The biology of the plant and medfly is embedded in an Erlang distributed-maturation-time demographic model that simulates the dynamics of age structured populations (Vansickle 1977; see DiCola et al. (1999, pp 523–524). The general model for the ith age class of a population is

$$ {\frac{{{\text{d}}N_{i} }}{{{\text{d}}t}}} = {\frac{k\,\Updelta x}{\Updelta }}\,[N_{i - 1} (t) - N_{i} (t)] - \mu_{i} (t)N_{i} (t) $$

(8)

N _i is the density of the ith age class, dt is the change in time (dd/day), k is the number of age classes, Δ is the expected mean developmental time, Δx is a daily increment in age (x), and μ _i (t)is the proportional net loss rate (inflows minus outflows) due all factors (e.g., births, deaths, etc.).

Plant subunits require separate models that are linked via daily photosynthetic flow. These subunit models may have attributes of number and/or mass as appropriate. All medfly life stages (numbers) can be included in one dynamics model, with eggs produced by the adults age classes entering the first age cohort (N ₁ (t)) as x ₀ (t) (Fig. 9a). The flow rates (r _i (t)) between age classes \( i = 1, \ldots ,k \) depends on the numbers in the previous age class and dd/day, with the distribution of final maturation times (Fig. 9b) determined by the number of age classes k defined by the mean maturation time ∆ and variance (var) (i.e. \( k = \Updelta^{2} /\text{var} \)).
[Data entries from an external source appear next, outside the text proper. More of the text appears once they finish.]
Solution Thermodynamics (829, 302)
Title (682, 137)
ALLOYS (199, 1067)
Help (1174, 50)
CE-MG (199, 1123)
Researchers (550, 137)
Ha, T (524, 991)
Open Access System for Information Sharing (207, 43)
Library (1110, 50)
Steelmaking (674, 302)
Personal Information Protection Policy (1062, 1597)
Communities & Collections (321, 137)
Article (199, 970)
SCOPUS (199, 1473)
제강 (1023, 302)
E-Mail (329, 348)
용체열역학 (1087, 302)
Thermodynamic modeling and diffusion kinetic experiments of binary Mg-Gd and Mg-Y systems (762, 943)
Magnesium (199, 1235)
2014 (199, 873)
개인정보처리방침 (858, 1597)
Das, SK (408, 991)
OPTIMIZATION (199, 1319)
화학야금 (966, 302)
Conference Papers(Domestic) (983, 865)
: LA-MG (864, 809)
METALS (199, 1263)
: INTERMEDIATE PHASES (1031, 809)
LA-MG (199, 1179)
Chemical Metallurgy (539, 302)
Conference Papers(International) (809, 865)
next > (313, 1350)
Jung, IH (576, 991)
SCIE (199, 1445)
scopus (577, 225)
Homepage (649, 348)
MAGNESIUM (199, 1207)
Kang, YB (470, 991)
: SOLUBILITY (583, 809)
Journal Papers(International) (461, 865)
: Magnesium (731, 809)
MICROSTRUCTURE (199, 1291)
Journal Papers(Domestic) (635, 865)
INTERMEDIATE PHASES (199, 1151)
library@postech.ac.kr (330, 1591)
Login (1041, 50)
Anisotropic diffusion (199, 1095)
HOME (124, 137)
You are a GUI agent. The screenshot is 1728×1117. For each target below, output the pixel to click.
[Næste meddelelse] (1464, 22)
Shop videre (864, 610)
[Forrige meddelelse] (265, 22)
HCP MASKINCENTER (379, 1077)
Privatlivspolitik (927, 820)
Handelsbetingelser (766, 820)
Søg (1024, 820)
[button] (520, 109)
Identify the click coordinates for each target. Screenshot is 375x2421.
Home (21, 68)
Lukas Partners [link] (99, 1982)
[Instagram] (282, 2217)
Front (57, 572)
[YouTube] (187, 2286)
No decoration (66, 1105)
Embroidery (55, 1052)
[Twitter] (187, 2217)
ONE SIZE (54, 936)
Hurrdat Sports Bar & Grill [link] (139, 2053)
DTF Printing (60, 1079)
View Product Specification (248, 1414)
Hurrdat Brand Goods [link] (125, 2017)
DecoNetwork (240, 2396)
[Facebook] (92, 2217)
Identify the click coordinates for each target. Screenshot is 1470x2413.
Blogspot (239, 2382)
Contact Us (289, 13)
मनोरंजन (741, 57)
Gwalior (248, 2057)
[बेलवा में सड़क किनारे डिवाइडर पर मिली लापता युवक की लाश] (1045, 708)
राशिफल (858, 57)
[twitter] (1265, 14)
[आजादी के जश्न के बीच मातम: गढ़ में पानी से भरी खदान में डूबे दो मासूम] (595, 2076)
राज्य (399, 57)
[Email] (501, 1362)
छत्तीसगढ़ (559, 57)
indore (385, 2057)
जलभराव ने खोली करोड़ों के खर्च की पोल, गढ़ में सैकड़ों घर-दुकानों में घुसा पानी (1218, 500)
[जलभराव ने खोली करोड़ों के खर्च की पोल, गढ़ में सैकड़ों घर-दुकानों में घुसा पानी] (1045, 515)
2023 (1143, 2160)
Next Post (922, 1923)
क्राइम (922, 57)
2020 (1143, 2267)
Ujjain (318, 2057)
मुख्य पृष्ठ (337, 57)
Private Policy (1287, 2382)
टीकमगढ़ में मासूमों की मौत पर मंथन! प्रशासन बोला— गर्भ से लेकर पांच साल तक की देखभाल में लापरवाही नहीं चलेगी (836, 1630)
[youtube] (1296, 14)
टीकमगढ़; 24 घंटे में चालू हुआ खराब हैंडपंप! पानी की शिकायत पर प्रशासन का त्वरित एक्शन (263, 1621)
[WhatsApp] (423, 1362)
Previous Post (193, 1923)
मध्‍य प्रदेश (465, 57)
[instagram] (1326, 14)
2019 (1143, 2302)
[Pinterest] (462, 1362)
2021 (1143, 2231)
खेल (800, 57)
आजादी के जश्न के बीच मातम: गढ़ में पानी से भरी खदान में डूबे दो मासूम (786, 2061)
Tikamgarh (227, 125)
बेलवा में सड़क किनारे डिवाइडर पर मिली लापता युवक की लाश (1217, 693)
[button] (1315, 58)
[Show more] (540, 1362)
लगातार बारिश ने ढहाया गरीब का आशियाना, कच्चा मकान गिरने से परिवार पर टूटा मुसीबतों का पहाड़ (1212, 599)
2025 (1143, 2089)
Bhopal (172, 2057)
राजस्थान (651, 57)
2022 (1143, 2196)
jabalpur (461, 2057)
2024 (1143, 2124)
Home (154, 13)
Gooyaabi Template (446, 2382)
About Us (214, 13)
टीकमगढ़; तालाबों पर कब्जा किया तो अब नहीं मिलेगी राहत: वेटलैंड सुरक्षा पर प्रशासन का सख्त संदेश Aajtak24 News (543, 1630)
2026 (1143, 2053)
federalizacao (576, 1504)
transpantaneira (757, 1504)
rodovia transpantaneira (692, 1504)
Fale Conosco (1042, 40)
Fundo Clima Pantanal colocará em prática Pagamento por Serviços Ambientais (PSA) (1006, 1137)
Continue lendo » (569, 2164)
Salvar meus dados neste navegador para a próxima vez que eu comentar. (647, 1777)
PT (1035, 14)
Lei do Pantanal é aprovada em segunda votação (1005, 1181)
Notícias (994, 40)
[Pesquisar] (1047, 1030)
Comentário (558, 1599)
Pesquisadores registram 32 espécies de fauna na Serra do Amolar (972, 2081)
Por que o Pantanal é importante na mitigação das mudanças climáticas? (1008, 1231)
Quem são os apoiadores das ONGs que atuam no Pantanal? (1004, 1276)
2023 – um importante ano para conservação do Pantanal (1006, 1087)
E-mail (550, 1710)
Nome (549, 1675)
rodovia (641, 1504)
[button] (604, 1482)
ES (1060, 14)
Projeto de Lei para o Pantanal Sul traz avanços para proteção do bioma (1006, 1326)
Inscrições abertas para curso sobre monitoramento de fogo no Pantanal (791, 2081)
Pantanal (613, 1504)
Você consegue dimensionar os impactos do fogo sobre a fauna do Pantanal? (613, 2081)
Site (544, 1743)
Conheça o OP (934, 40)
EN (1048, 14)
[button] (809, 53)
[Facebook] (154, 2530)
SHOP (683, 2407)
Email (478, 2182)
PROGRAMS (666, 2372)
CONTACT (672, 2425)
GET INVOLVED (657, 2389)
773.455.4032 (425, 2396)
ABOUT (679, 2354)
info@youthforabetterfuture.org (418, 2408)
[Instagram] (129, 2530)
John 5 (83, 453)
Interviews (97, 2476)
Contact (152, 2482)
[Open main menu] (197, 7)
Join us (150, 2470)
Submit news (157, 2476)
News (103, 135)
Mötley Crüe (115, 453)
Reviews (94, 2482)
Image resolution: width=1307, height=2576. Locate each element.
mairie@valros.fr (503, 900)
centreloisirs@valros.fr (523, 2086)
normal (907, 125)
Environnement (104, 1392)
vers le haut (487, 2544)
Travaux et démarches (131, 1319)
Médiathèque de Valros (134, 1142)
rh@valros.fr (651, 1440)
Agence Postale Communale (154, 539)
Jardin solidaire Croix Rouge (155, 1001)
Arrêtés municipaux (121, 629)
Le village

The larger the value of k, the narrower is the Erlang distribution of developmental times.

Fig. 9

The distributed maturation time model: a all life stages in one model, b the frequency distribution of maturations times with different numbers of age classes (k), and c separate models for each life stage each having the between stage flow biology depicted in (a)

For convenience, separate models are used for the different life stages (s = egg, larval, pupa, adult), with each having stage specific characteristics (e.g. Δ_s, \( k_{\text{s}} , \ldots \)), and with the outflow of the last age class of a stage (y _i (t)) entering the first age class of the next stage (x _i+1,0(t)). All eggs produced by the adults enter the first age class of eggs as x ₀ (t) (Fig. 9c). A separate model for reproductively quiescent adults allows the transfer of individuals between reproductive and quiescent classes as host and/or weather conditions require. Each stage may have different responses to temperature and other variables.